At least for now. The temporary bump in cash flow companies are getting by deferring tax payments will reverse over time – albeit at a slower pace and, perhaps, when the economy has improved a bit.
The bonus depreciation deduction, which was passed in 2008 as part of the Economic Stimulus Act, was extended for another year in February, when the American Recovery and Reinvestment Act of 2009 (ARRA) was signed into law. The aim of the provisions have been to encourage companies to increase spending on major pieces of equipment by allowing them to accelerate the depreciation of long-lived or capital assets.
Specifically, companies are allowed to claim a deduction equal to 50% of the cost of a qualified asset. A qualified asset is a piece of capital equipment that has been bought and put into service in the year in which the bonus applies. The deferred tax payments are spread out over the remaining life of the asset, starting in year two. The other 50% of the asset’s cost is subject to the regular depreciation schedule set by the Internal Revenue Service. To qualify for the 2009 deduction, companies must buy the equipment and put it into service, before Jan. 1, 2010.
While the bonus deduction is temporary, that’s a small price to pay for what can be a considerable increase in cash flow, according to study author Zhen Deng, a RiskMetrics analyst. She calls the bonus depreciation deduction a government-sponsored “freebie,” that is especially useful during a credit crunch when many companies are fighting off liquidity problems. She also explains that the deduction is “a pure tax play,” meaning that it does not affect net income or earnings.
Rather, the deduction is a “timing issue,” says Deng, referring to the opportunity companies have to postpone their tax payment. “Considering the time value of money, deferring cash payments – even when there is not a liquidity crunch – is always a good thing.”

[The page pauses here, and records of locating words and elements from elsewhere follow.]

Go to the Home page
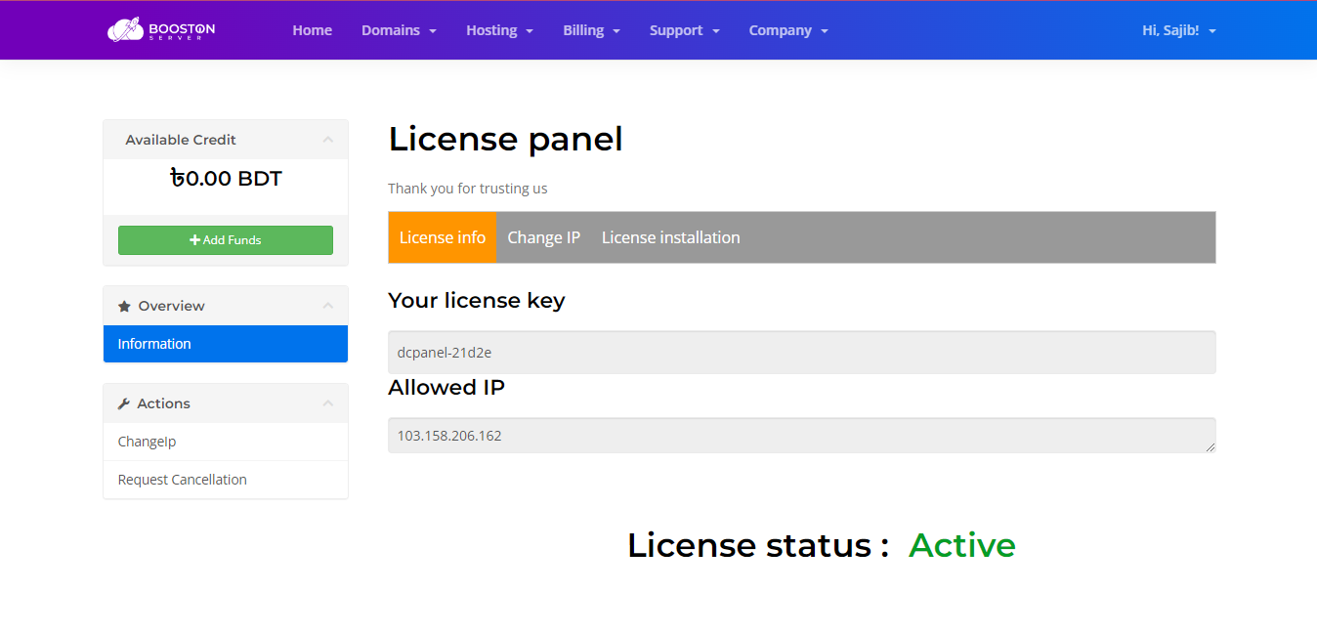The height and width of the screenshot is (634, 1317). point(312,30)
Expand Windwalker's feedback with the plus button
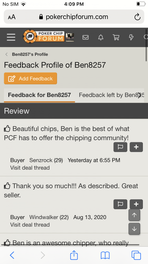148x264 pixels. click(136, 204)
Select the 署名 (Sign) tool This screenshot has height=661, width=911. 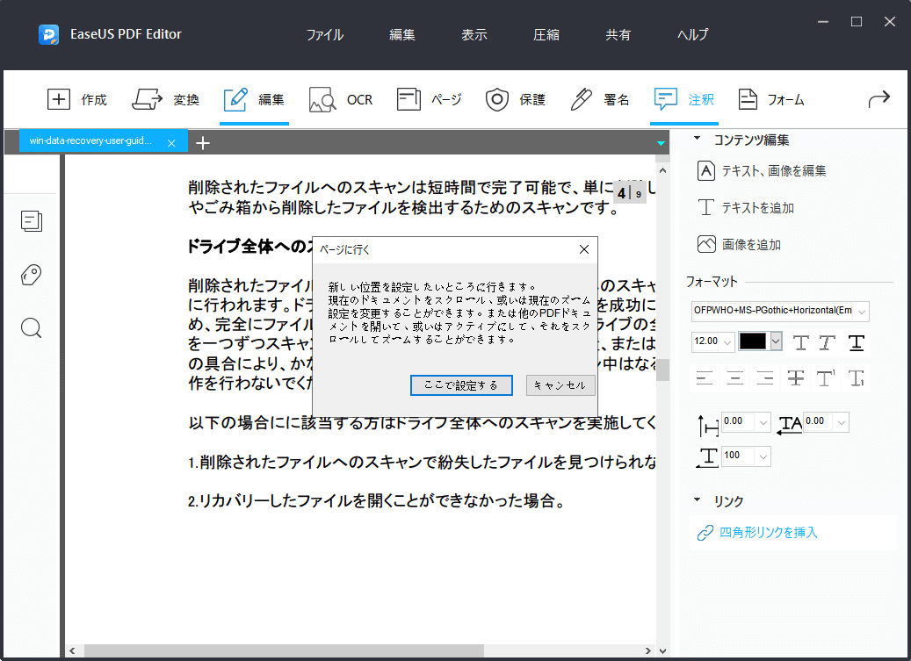pos(598,99)
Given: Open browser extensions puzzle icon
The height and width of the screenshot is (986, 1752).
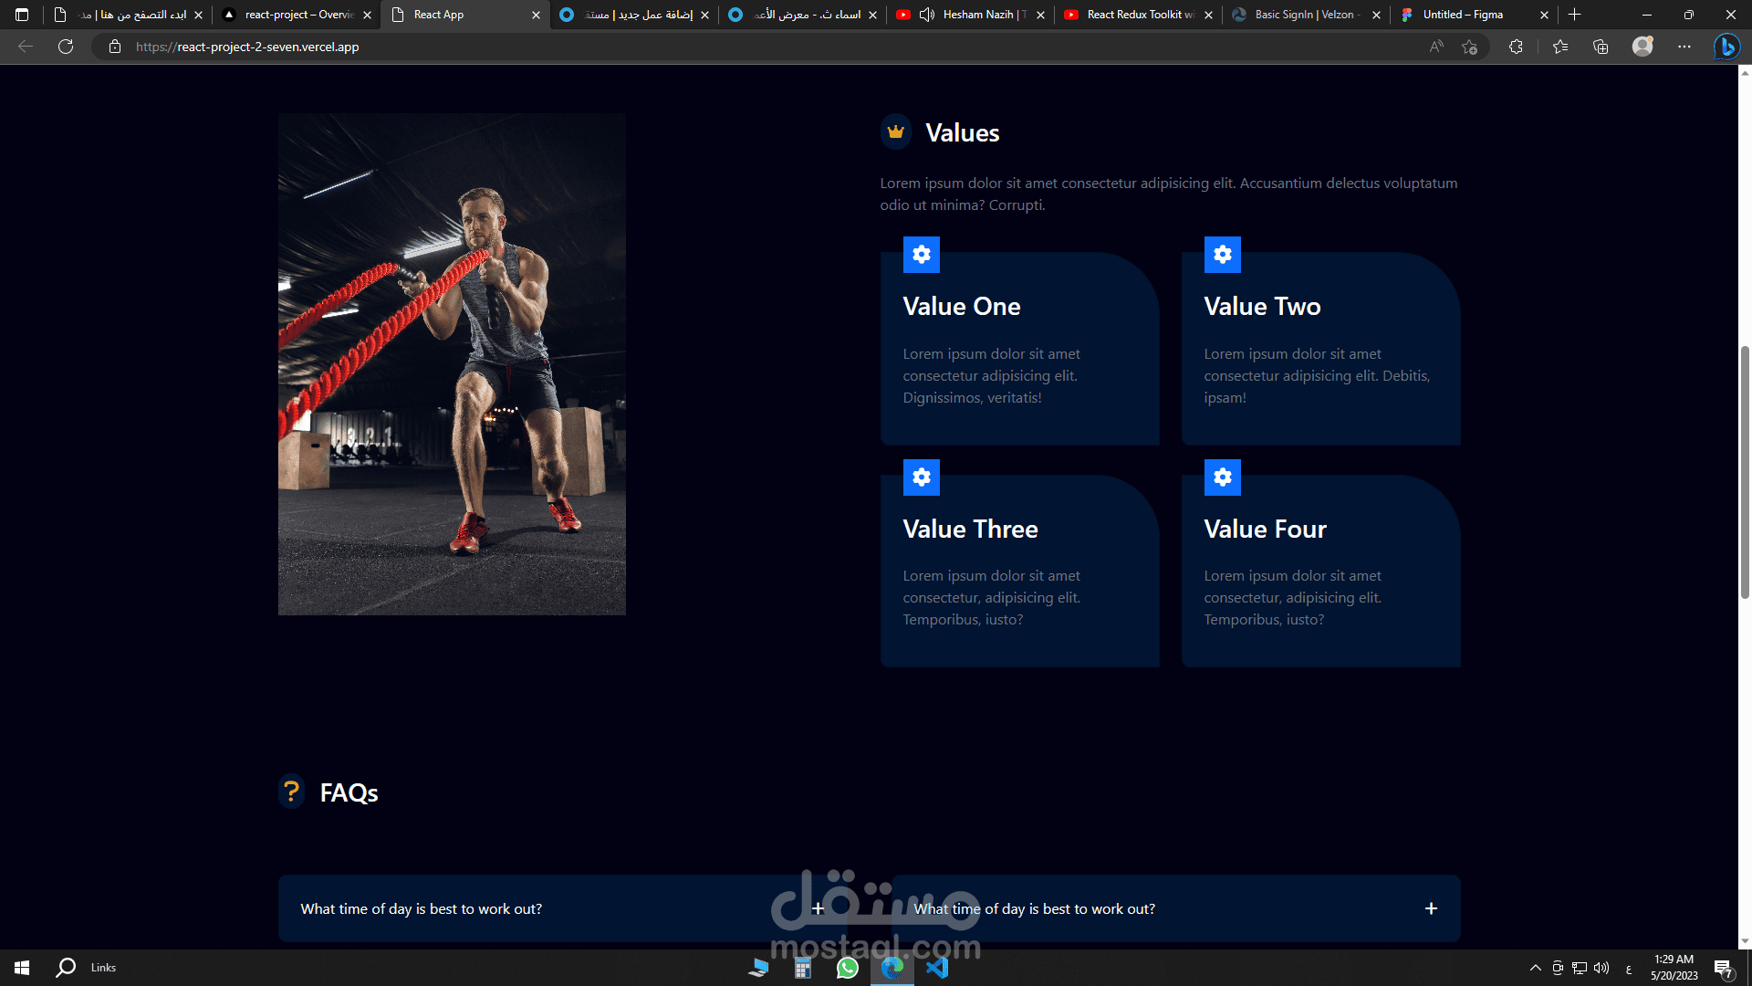Looking at the screenshot, I should coord(1516,47).
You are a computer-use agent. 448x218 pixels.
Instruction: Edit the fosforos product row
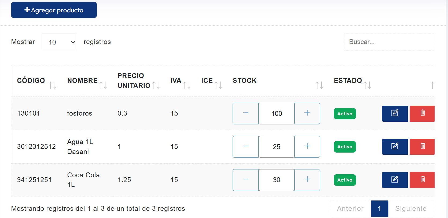tap(395, 114)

The research company worked up two metrics to illustrate the effects of the deduction, according to Deng. The report looks at a ratio that compares the estimated cash benefit of the deduction to a company’s capital expenditures. In addition, it examines a ratio that compares the cash benefit to operating cash flow.
Finding the companies to examine were a challenge, says Deng. “You can see signs but you cannot be certain” which companies claimed a bonus deduction unless it is revealed in the financial statement footnotes, she told CFO.com.

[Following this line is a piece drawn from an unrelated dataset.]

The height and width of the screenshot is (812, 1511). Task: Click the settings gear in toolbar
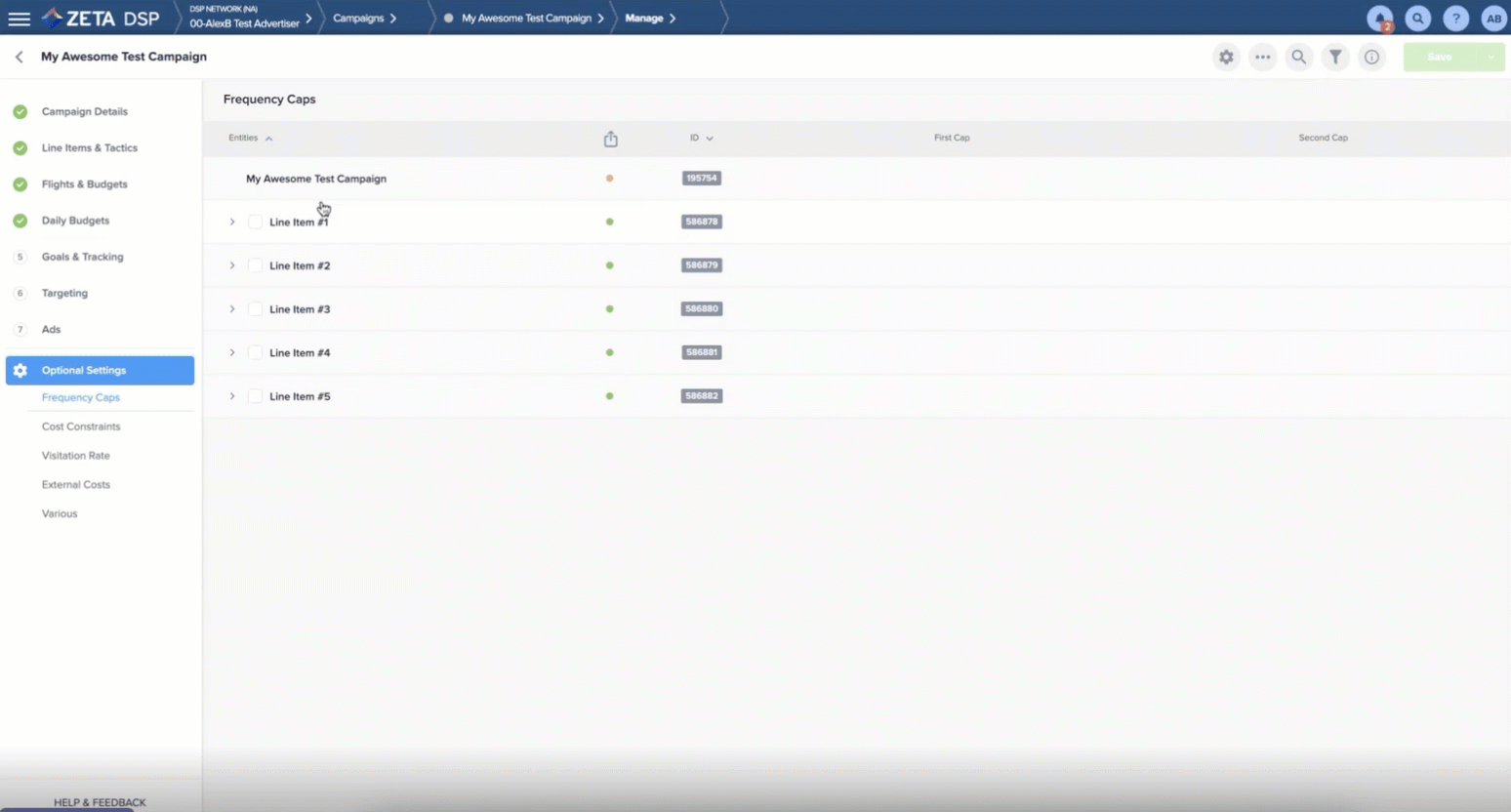1226,58
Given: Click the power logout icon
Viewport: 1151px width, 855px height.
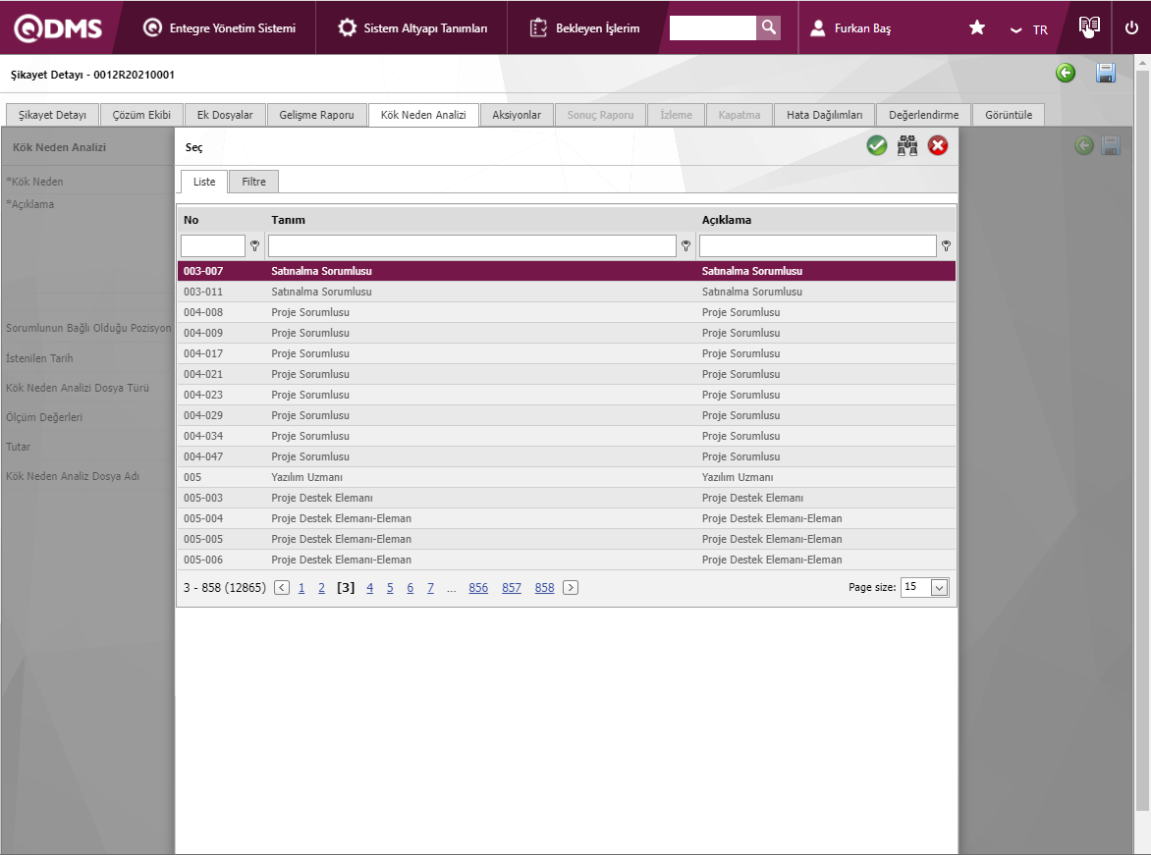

The study highlighted 10 companies that quantified the impact of the bonus depreciation in their 2008 financial statements, including CSX Corporation, Ryder System, and Southwest Gas. For example, CSX has a 6% cash-benefit-to-operating cash-flow ratio, which means that for every $100 the railroad company reports in operating cash flow, $6 is attributable to tax savings.
Similarly, a 9% cash benefit-to-capital-expenditure ratio means that for every $100 of reported capex, CSX gets $9 of tax savings. Meanwhile, Southwest Gas came in at 8% in both categories, with Ryder System registering 6% in each category. Utility company Vectren has a 13% cash- benefit-to-capex ratio, the highest of the group, while at 22%, OGE Energy has the highest cash benefit-to-cash flow ratio.
The study also named 16 other companies that will likely benefit from the 2008 deduction, identified by criteria that make the companies good candidates for claiming the deduction. That group includes Comcast, Fluor, Pactiv, and PepsiCo, all companies that carried a deferred tax liability and recorded more than 10% increase in its DTL in 2008 but did not record a corresponding increase in capital expenditures. Further, all of the companies attributed a significant portion of the hike in DTL to either depreciation or property, plant and equipment.
Of the group of 16, the study gleaned enough information from financial statements to estimate the cash benefit as compared to the operating cash flow. Comcast had the highest ratio at 7%, while Pepsi was flat at 0%. Both Iron Mountain and Pactiv came in at 5%.